Date: Mon Jun 01 2026 - 11:47:37 EST

On Mon, Jun 1, 2026 at 5:14 PM Matthew Wilcox <willy@xxxxxxxxxxxxx> wrote:
>
> On Mon, Jun 01, 2026 at 05:02:01PM +0200, Mateusz Guzik wrote:
> > On Mon, Jun 01, 2026 at 02:22:04PM +0100, Matthew Wilcox wrote:
> > On amd64 some archeology shows the following:
> > 1. 0db7058e8e23e6bb ("x86/clear_user: Make it faster")
> >
> > 2022 vintage, replaces thoroughly terrible 8-byte per-iteration write
> > with rep stos usage
>
> That's a good candidate for fixing this problem. 56a8c8eb1eaf is from
> March 2022 and mentions the slowness of clear_user() on x86. So a
> commit from May 2022 might have fixed the problem without anyone going
> back to measure and remove the workaround.
>

Ok in that case that's basically settled I think.

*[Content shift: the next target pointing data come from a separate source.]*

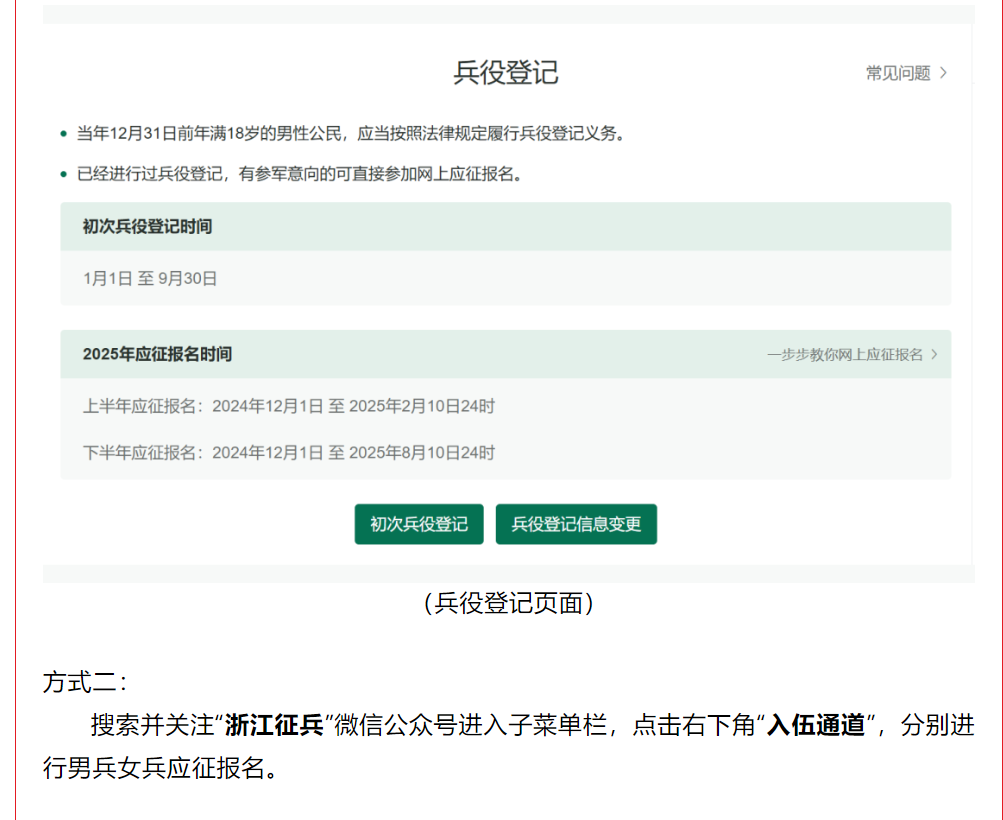Viewport: 1003px width, 820px height.
Task: Click the sentence about 男性公民 registration duty
Action: click(x=350, y=133)
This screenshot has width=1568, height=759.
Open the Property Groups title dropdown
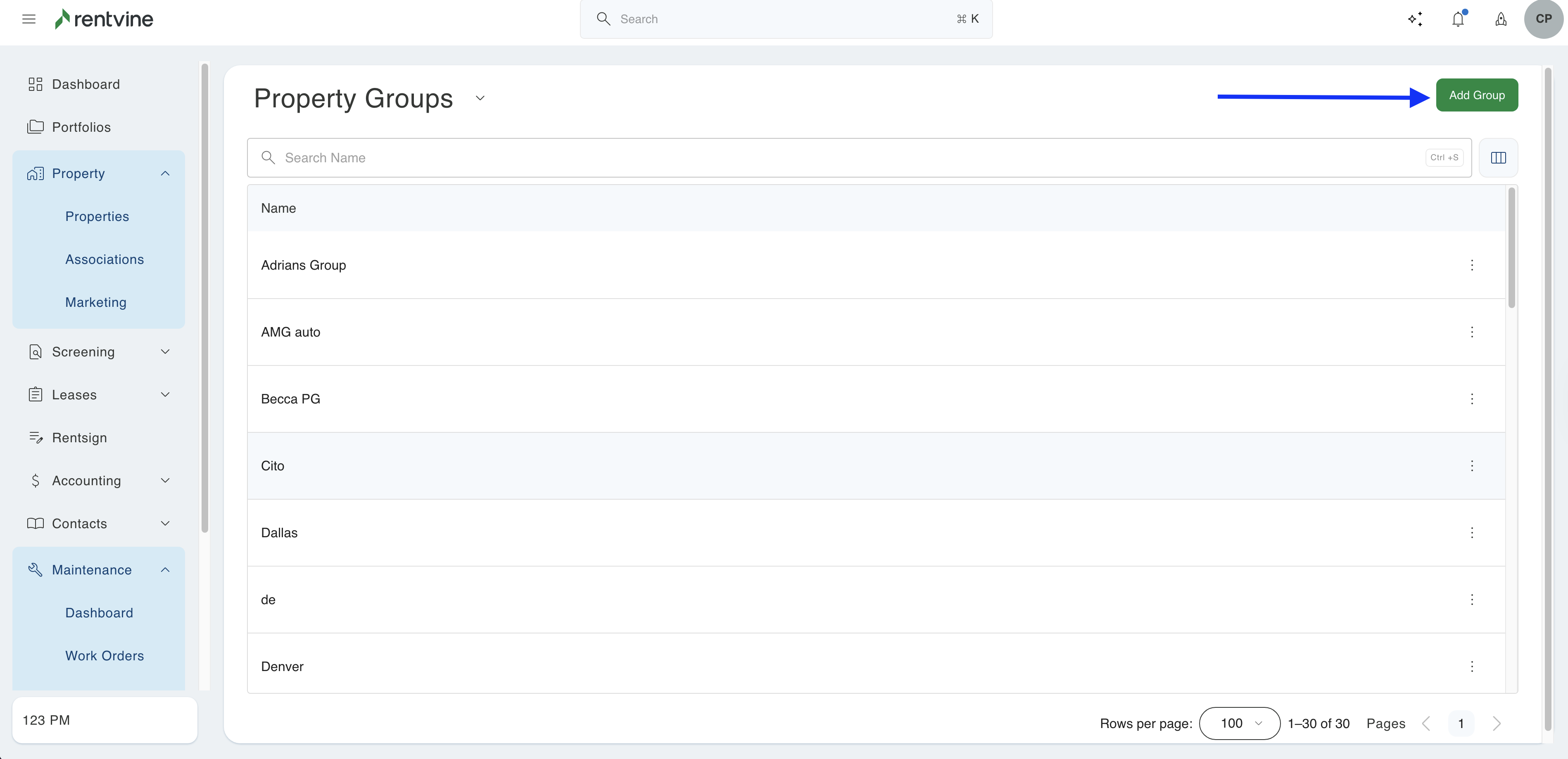tap(480, 98)
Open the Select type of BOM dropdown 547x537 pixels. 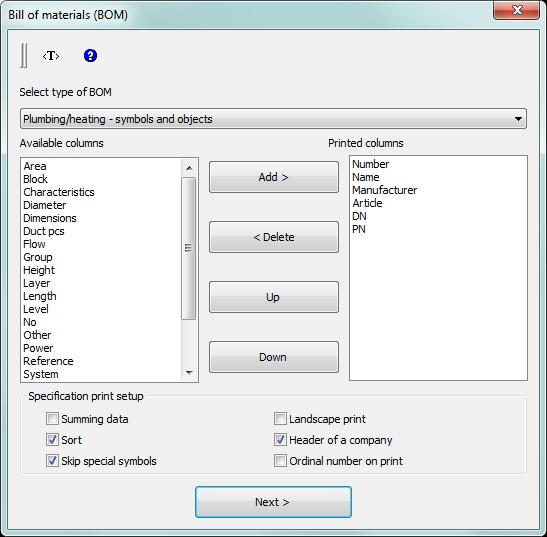tap(273, 119)
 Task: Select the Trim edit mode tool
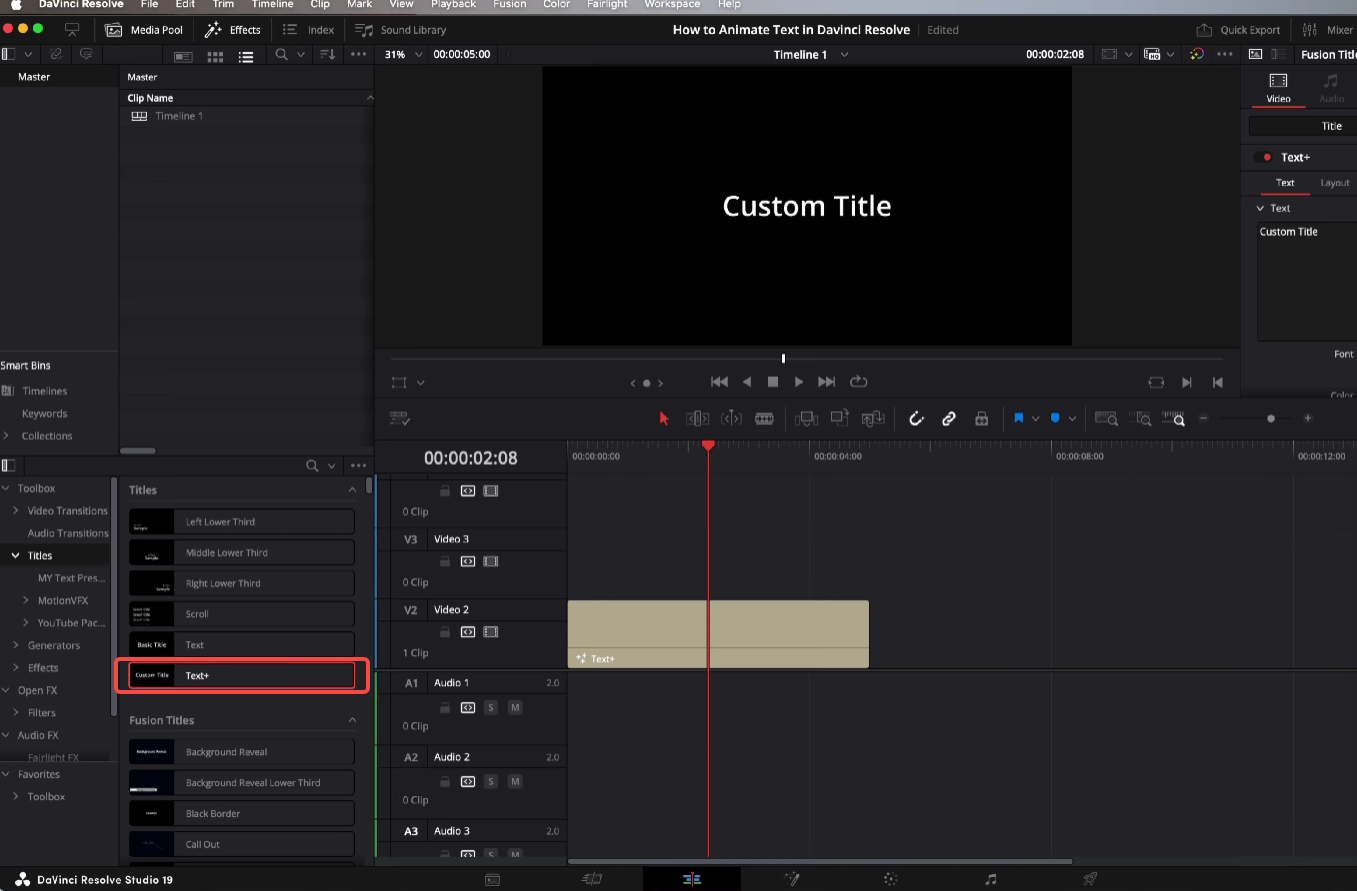[697, 418]
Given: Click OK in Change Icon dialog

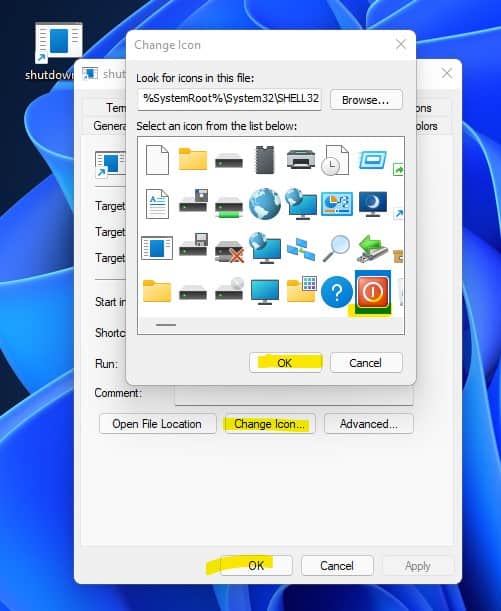Looking at the screenshot, I should tap(286, 363).
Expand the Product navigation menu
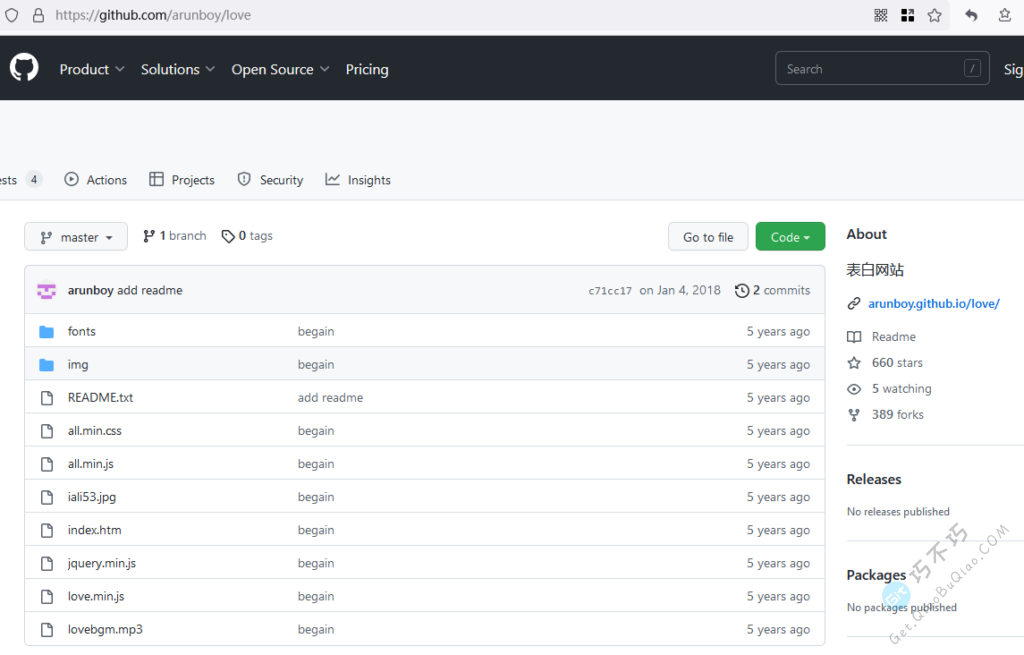The image size is (1024, 655). click(x=91, y=69)
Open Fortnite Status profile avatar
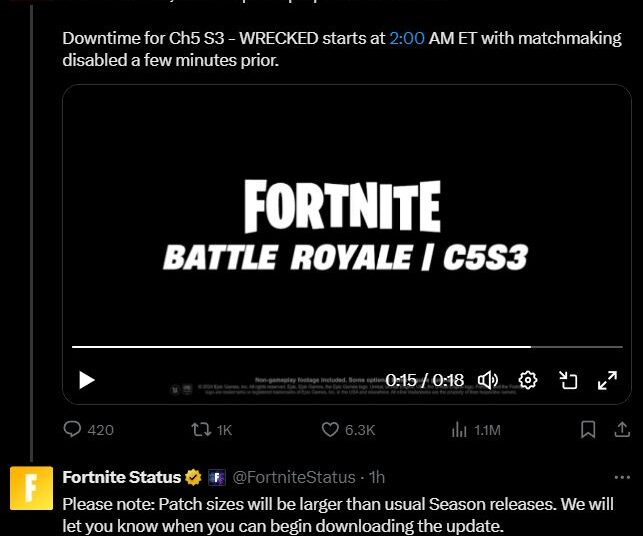The height and width of the screenshot is (536, 643). click(x=32, y=488)
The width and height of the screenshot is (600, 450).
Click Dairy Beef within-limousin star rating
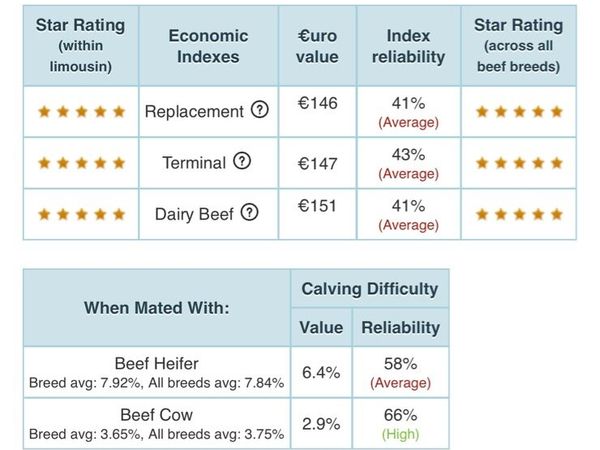(x=82, y=214)
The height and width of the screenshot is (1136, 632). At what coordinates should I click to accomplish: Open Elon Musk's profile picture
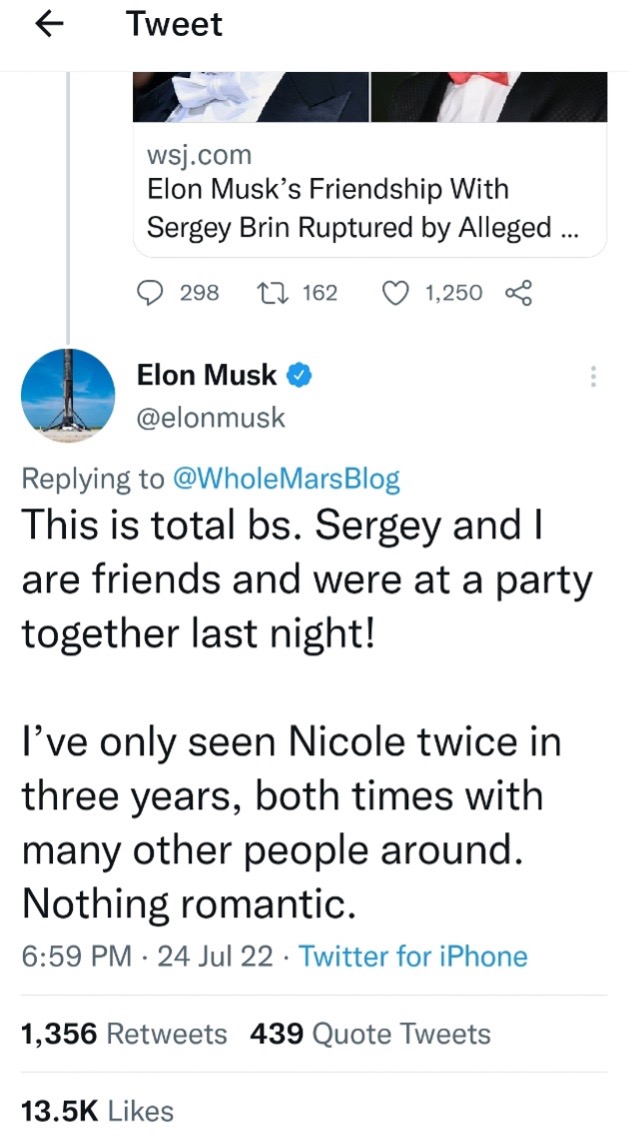pyautogui.click(x=68, y=396)
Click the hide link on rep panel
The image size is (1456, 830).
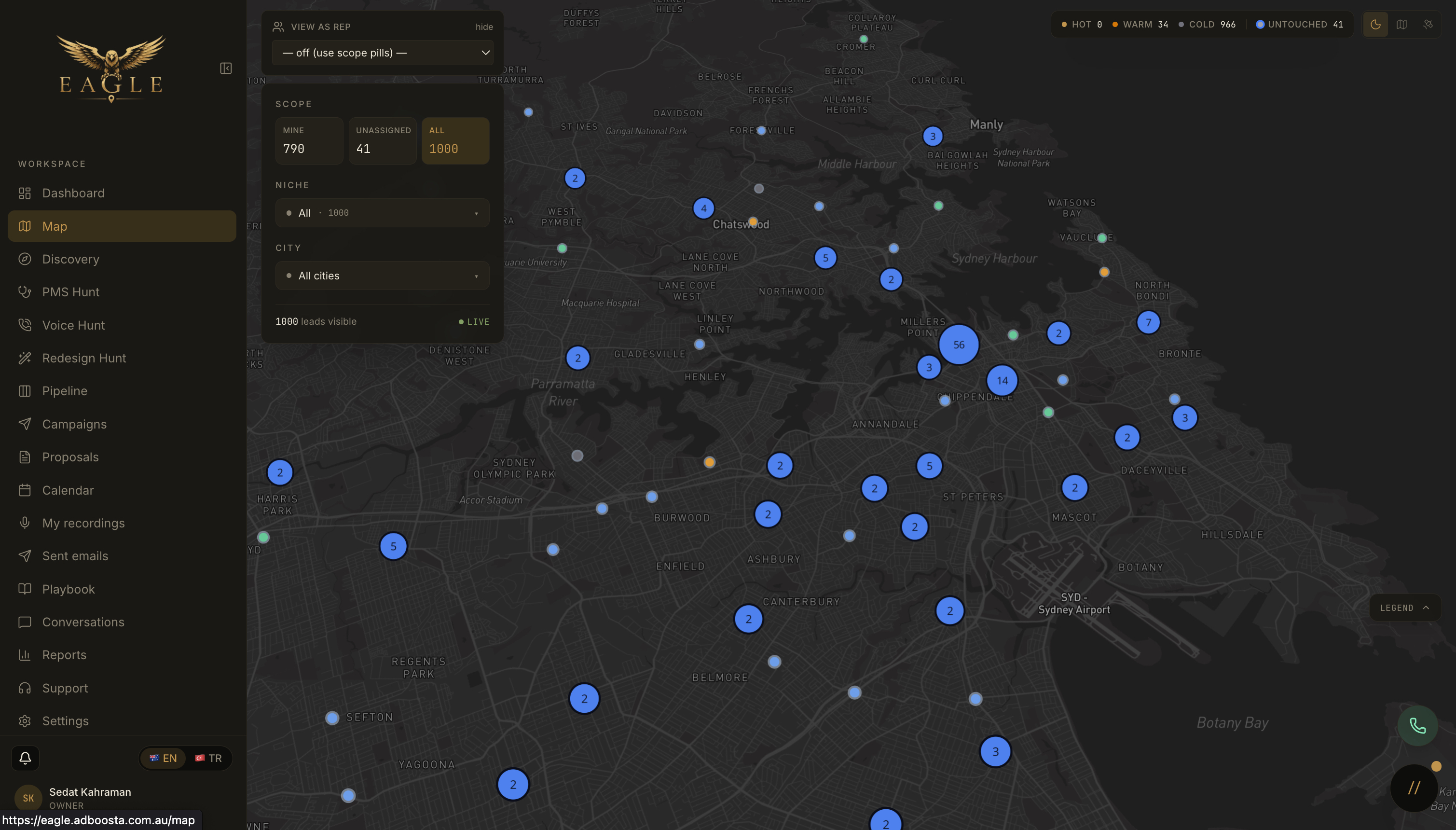coord(484,27)
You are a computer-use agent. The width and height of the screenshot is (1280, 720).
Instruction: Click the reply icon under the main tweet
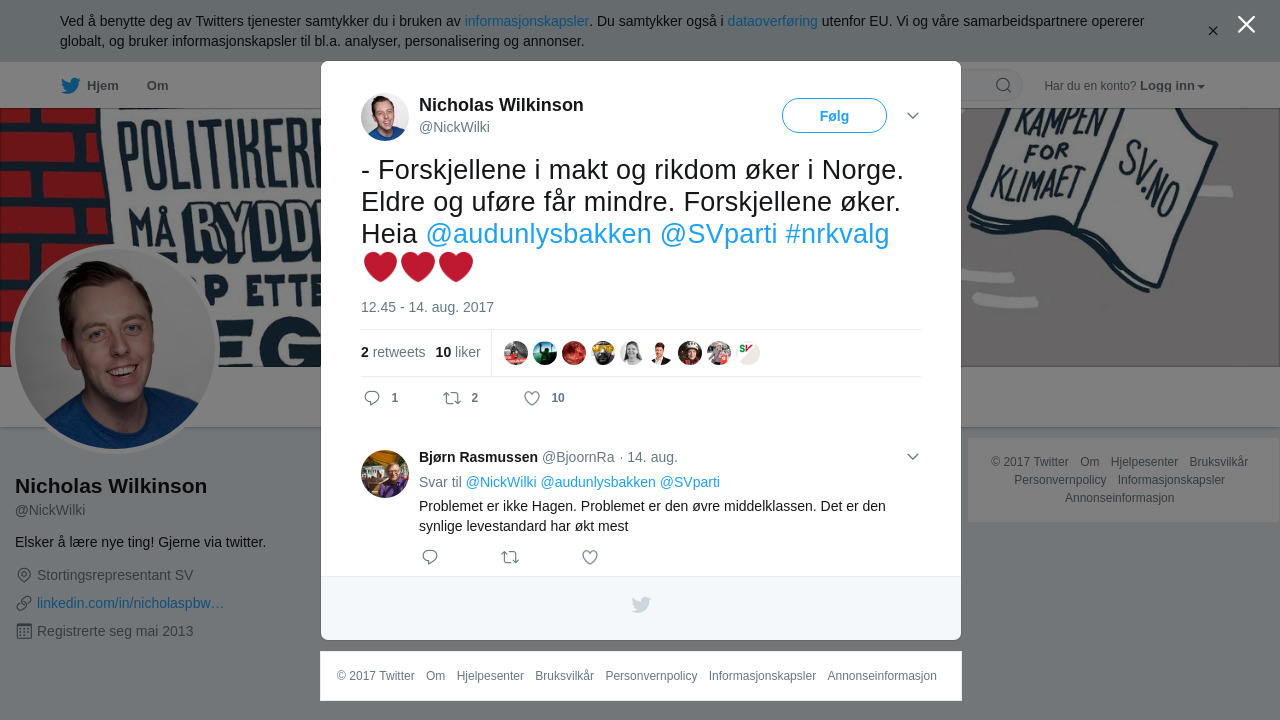tap(372, 398)
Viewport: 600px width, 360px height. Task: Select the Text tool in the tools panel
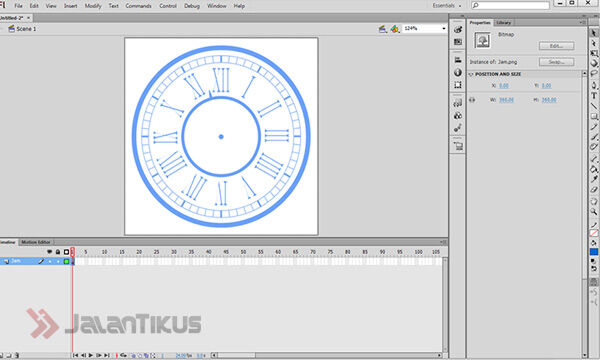[x=594, y=96]
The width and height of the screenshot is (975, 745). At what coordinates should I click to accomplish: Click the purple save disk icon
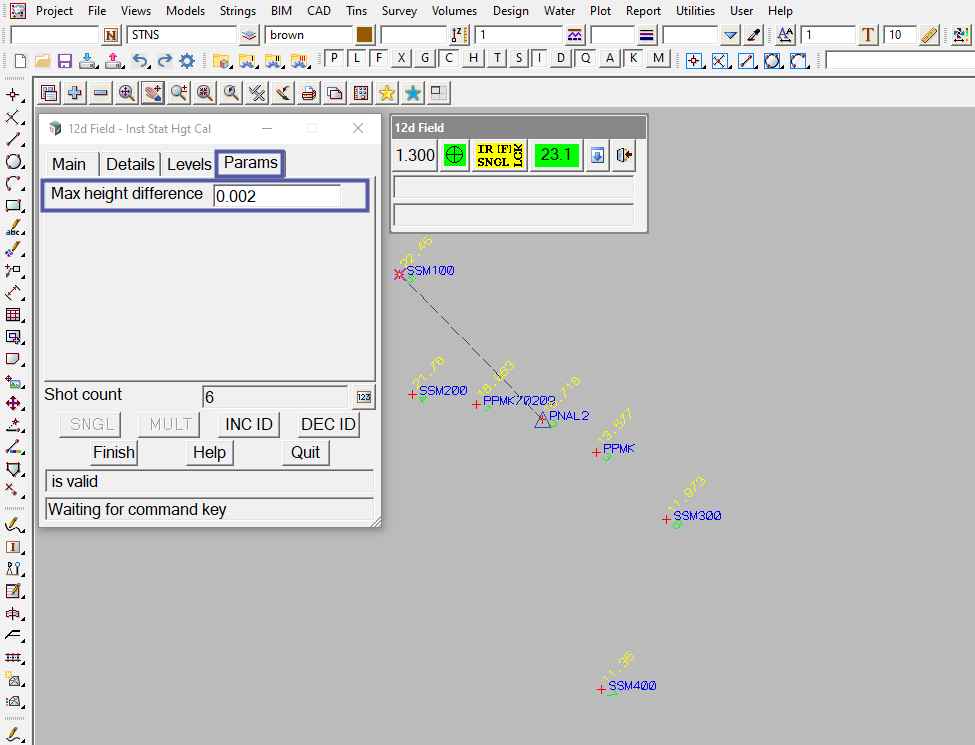tap(64, 61)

> I'd be delighted if somebody tested just this patch. I'm not really set
> up for performance testing here.
>
> diff --git a/mm/shmem.c b/mm/shmem.c
> index 3b5dc21b323c..112cae9f9e4f 100644
> --- a/mm/shmem.c
> +++ b/mm/shmem.c
> @@ -3427,19 +3427,7 @@ static ssize_t shmem_file_read_iter(struct kiocb *iocb, struct iov_iter *to)
> else
> ret = copy_page_to_iter(page, offset, nr, to);
> folio_put(folio);
> - } else if (user_backed_iter(to)) {
> - /*
> - * Copy to user tends to be so well optimized, but
> - * clear_user() not so much, that it is noticeably
> - * faster to copy the zero page instead of clearing.
> - */
> - ret = copy_page_to_iter(ZERO_PAGE(0), offset, nr, to);
> } else {
> - /*
> - * But submitting the same page twice in a row to
> - * splice() - or others? - can result in confusion:
> - * so don't attempt that optimization on pipes etc.
> - */
> ret = iov_iter_zero(nr, to);
> }
>

I'm not in position to test myself at the moment. But should someone
be interested and try this on amd64, either make sure you have FSRS or
in the worst case apply this hack which forces rep stosb:

diff --git a/arch/x86/include/asm/uaccess_64.h
b/arch/x86/include/asm/uaccess_64.h
index 20de34cc9aa6..552d1b883579 100644
--- a/arch/x86/include/asm/uaccess_64.h
+++ b/arch/x86/include/asm/uaccess_64.h
@@ -189,8 +189,7 @@ static __always_inline __must_check unsigned long
__clear_user(void __user *addr
*/
asm volatile(
"1:\n\t"
- ALTERNATIVE("rep stosb",
- "call rep_stos_alternative",
ALT_NOT(X86_FEATURE_FSRS))
+ "rep stosb\n"
"2:\n"
_ASM_EXTABLE_UA(1b, 2b)
: "+c" (size), "+D" (addr), ASM_CALL_CONSTRAINT

It is always fine to use it from correctness pov. It would cause a
slowdown for any size on old yellers predating Sandy Bridge (that's 14
years now I think?) or for small sizes on CPUs without FSRS. Given
something like 4K I/O that's not a concern.